In a ruling described as "a slap on the wrist" by campaigners, the judges blocked the removal of three Darfuri farmers to squatters' camps near the Sudanese capital, Sudan, describing their deportation as "unduly harsh".
Last week around, around 60 Darfuri asylum-seekers in the UK received letters calling them for appointments with the Home Office, where they were informed that they faced removal. A further two dozen African refugees, claiming to be Darfuris, are currently in detention awaiting deportation.
A total of around 1,000 Darfuris have sought refuge in the UK from the violence in western Sudan.
It was unclear whether today's ruling, which gave the farmers — identified only as AH, IG and NM — leave to appeal against the deportation orders of the Asylum and Immigration Tribunal, would immediately halt other planned removals. Although the deportation of one Darfuri, Mohammed Abdulhadi, was halted late on Monday night because of what the Home Office described as "fresh evidence" from Sudan.
In today's ruling, Lord Justice Buxton, sitting with Lords Justices Moore-Bick and Moses, said that reports of living conditions in the camps for Darfuri refugees in and around Khartoum made for "frightening reading". He said that there was no guarantee that the farmers, driven from their lands by marauding gangs of militia, would be able to support themselves economically.
More than 200,000 Darfuris, predominantly black African farmers, are believed to have died since becoming the targets of Arab janjaweed militias in late 2003. More than 2 million others have abandoned their homes as the armed groups, which are widely held to be sponsored by the Sudanese Government, have ethnically cleansed a region the size of France.
The Court of Appeal supported the farmers today not because of their claims that they would be persecuted on their return to Khartoum, although the judges did not rule out that possibility.

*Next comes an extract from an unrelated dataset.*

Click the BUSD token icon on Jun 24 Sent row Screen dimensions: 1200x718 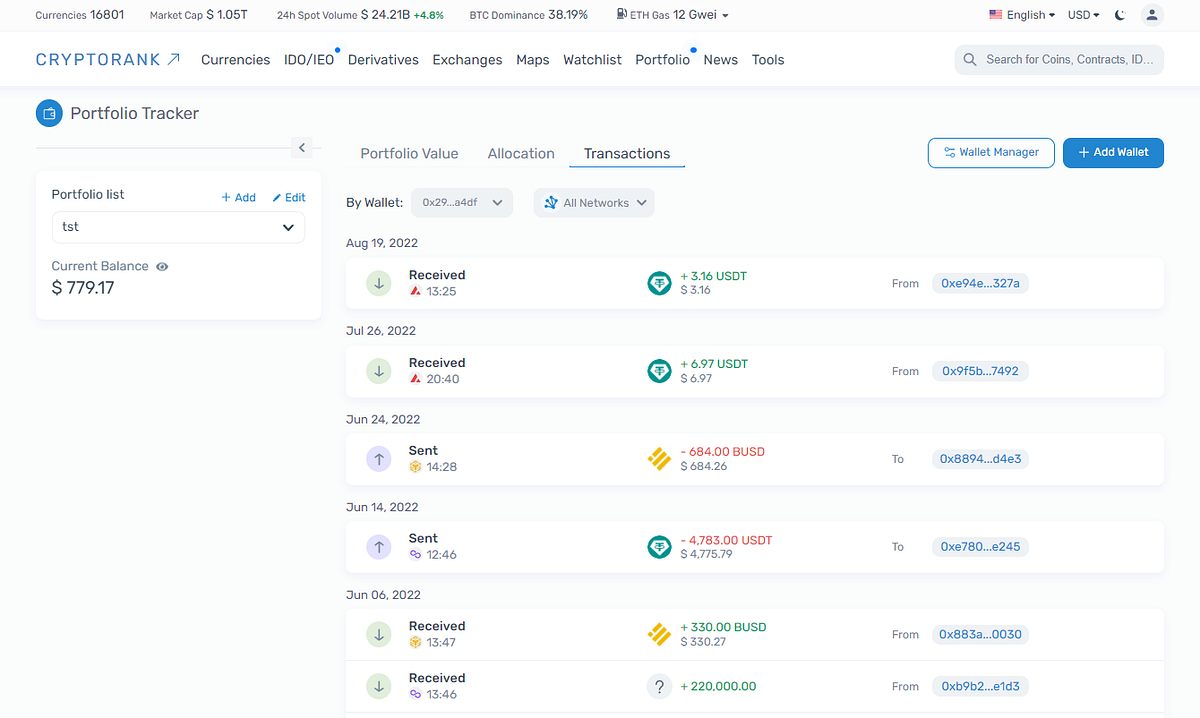pyautogui.click(x=659, y=459)
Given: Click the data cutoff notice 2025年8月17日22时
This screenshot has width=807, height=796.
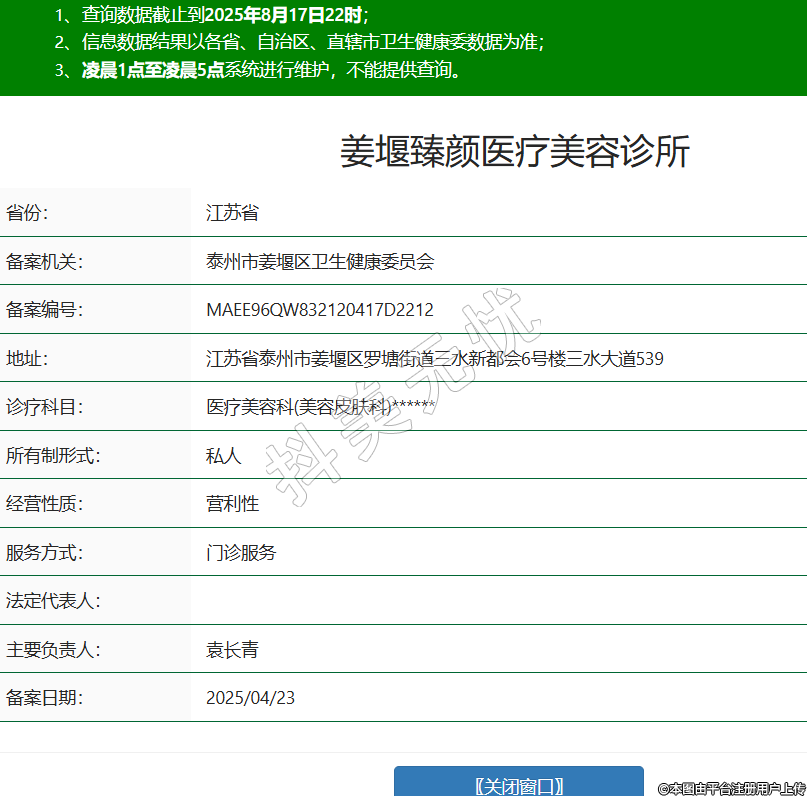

Instead, the Lord Justices said that the Home Office could not have claimed to have met its international obligations for their welfare by sending them to the camps, many of which are currently being destroyed.
The court criticised the Home Office not supplying enough evidence about living conditions in Sudan and for basing its evidence on a limited selection of reports from the country.
“It is not only unedifying but also irrelevant to attempt to nuance accounts of life in the camps or to argue (on what was, at best, fragmentary evidence) that conditions are the same or similar elsewhere in Sudan,” said Lord Justice Buxton, who quashed the Home Secretary's decision to refuse asylum to the three men.
The Home Office said it would explore routes to challenge the decision, although the Court of Appeal blocked the Government from taking the case to the Law Lords.
“We believe that non-Arab Darfuris can safely live in Khartoum and we are disappointed that the Court of Appeal has overruled the Asylum and Immigration Tribunal’s decision that allowed this," said a spokeswoman
“The Border and Immigration Agency provides British protection to people at real risk of persecution. All applications for asylum, including those from Sudanese nationals, are examined with great care on a case-by-case basis, taking into account the latest country information and case law.”